Purpose.: To examine the effectiveness of interleukin-18 (IL-18) on choroidal neovascularization (CNV) and retinal pigment epithelium (RPE) in humans and mice.

Methods.: Serum IL-18 levels in patients with wet and dry AMD who were older than 50 years were measured and compared with those of age-matched controls. In mice, laser photocoagulation was performed in the retina to induce experimental CNV, and CNV volume was measured in eyes injected with recombinant IL-18 (rIL-18) and IL-18 neutralizing antibody (nIL-18Ab) compared with those injected with control. Tube formation assay was performed on human retinal endothelial cells (HREC) with rIL-18 administration in vitro. After subretinal injection of rIL-18, fundus change in the injected eyes was evaluated; active caspase-3 level was measured in the RPE/choroid complex, and tight junction integrity in RPE was visualized by zonula occludens-1 (ZO-1) staining.

Results.: Serum IL-18 levels in dry AMD patients were higher than those in control.
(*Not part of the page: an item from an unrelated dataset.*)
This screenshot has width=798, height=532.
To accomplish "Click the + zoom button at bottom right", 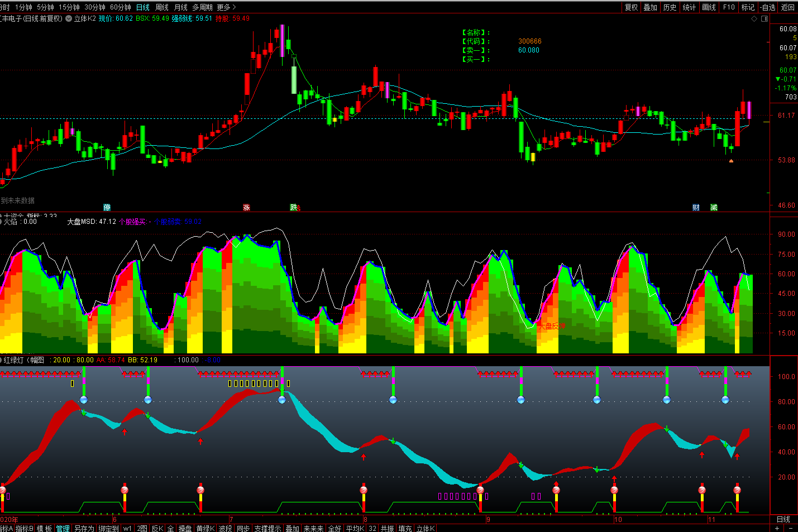I will click(777, 528).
Mouse rIL-18 or nIL-18Ab did not induce significant change in CNV volume compared with controls or change tube formation in HREC. Subretinal injection of rIL-18 induced retinal degeneration in the mice fundus; ZO-1 staining showed considerably disturbed RPE structure, and active caspase-3 expression was significantly higher after rIL-18 induction.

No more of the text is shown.